_WHAT YOU ARE ASKED TO DO:_ Give again only those lines from the start of the entries through the line holding "Expand the 20:58:23 Sign-in successful row", leaving them as they are.

──────── THE DATA

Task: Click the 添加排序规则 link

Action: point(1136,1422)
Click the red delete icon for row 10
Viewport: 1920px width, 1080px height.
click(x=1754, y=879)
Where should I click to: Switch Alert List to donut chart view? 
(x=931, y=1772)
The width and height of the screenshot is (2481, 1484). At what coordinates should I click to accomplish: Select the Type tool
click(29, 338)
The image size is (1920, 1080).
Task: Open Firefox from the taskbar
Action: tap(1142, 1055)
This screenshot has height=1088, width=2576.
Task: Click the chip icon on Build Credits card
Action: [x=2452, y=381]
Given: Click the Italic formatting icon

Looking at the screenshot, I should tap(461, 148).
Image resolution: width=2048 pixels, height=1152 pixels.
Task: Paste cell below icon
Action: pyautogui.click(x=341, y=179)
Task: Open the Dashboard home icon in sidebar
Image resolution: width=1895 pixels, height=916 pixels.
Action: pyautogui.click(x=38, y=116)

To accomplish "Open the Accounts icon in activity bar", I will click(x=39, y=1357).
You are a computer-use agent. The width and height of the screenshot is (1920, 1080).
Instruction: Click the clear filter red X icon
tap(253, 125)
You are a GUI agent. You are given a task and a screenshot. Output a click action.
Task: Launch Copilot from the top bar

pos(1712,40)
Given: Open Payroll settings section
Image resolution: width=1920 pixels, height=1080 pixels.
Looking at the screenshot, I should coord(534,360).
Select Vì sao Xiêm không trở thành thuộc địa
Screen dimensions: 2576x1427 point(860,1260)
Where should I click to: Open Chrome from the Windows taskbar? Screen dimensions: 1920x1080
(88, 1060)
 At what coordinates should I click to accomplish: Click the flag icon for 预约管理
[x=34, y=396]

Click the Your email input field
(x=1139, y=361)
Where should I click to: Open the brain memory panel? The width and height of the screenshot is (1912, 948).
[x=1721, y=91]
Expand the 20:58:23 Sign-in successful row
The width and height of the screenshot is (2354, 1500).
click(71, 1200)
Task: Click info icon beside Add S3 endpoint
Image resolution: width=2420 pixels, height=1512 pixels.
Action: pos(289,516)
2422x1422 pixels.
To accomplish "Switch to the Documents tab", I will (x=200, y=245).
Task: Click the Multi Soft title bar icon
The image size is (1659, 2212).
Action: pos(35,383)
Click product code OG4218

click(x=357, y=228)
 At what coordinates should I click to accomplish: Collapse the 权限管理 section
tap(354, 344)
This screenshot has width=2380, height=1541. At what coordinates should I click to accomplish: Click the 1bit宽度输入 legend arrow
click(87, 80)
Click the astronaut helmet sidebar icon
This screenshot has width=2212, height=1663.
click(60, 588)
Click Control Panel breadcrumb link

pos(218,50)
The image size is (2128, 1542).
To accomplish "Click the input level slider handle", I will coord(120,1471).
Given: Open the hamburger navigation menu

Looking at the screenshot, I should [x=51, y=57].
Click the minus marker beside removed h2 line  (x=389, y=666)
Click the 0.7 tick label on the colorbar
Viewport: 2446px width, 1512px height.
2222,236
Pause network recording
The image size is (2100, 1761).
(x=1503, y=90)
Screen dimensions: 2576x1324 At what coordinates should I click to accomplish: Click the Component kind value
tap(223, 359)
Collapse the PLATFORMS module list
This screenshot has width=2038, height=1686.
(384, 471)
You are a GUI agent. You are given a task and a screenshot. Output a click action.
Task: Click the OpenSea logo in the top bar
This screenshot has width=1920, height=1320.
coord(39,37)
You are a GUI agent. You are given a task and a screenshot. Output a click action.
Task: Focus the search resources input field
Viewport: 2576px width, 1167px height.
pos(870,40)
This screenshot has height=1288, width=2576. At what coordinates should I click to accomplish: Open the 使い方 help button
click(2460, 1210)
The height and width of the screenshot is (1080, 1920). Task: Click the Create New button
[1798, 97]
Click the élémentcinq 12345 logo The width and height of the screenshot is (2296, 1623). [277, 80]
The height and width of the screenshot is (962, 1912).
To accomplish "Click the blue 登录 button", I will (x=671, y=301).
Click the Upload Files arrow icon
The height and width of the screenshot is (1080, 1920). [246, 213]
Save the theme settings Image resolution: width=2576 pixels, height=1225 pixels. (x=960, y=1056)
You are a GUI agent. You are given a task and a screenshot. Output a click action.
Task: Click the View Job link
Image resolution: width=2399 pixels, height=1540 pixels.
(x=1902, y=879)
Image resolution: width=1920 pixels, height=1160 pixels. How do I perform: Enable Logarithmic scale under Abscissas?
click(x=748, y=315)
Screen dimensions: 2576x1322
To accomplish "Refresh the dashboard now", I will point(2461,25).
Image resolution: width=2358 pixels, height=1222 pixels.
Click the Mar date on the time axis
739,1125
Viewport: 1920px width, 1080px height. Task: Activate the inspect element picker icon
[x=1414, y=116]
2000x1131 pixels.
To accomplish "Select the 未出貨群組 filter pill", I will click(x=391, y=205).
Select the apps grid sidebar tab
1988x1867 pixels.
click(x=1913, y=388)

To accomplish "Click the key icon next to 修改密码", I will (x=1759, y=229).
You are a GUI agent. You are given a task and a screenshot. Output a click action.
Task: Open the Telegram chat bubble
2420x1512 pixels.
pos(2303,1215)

────────────────

_PROBLEM SOLUTION:_
Task: Click the 添加排序规则 link

Action: point(1136,1422)
Click the red delete icon for row 10
Viewport: 1920px width, 1080px height.
click(x=1754, y=879)
Where should I click to: Switch Alert List to donut chart view? 
(x=931, y=1772)
The width and height of the screenshot is (2481, 1484). At what coordinates should I click to accomplish: Select the Type tool
click(29, 338)
The image size is (1920, 1080).
Task: Open Firefox from the taskbar
Action: tap(1142, 1055)
This screenshot has height=1088, width=2576.
Task: Click the chip icon on Build Credits card
Action: [x=2452, y=381]
Given: Click the Italic formatting icon

Looking at the screenshot, I should tap(461, 148).
Image resolution: width=2048 pixels, height=1152 pixels.
Task: Paste cell below icon
Action: pyautogui.click(x=341, y=179)
Task: Open the Dashboard home icon in sidebar
Image resolution: width=1895 pixels, height=916 pixels.
Action: pyautogui.click(x=38, y=116)

To accomplish "Open the Accounts icon in activity bar", I will click(x=39, y=1357).
You are a computer-use agent. The width and height of the screenshot is (1920, 1080).
Instruction: Click the clear filter red X icon
tap(253, 125)
You are a GUI agent. You are given a task and a screenshot. Output a click action.
Task: Launch Copilot from the top bar

pos(1712,40)
Given: Open Payroll settings section
Image resolution: width=1920 pixels, height=1080 pixels.
Looking at the screenshot, I should coord(534,360).
Select Vì sao Xiêm không trở thành thuộc địa
Screen dimensions: 2576x1427 point(860,1260)
Where should I click to: Open Chrome from the Windows taskbar? Screen dimensions: 1920x1080
(88, 1060)
 At what coordinates should I click to accomplish: Click the flag icon for 预约管理
[x=34, y=396]

Click the Your email input field
(x=1139, y=361)
Where should I click to: Open the brain memory panel? The width and height of the screenshot is (1912, 948).
[x=1721, y=91]
Expand the 20:58:23 Sign-in successful row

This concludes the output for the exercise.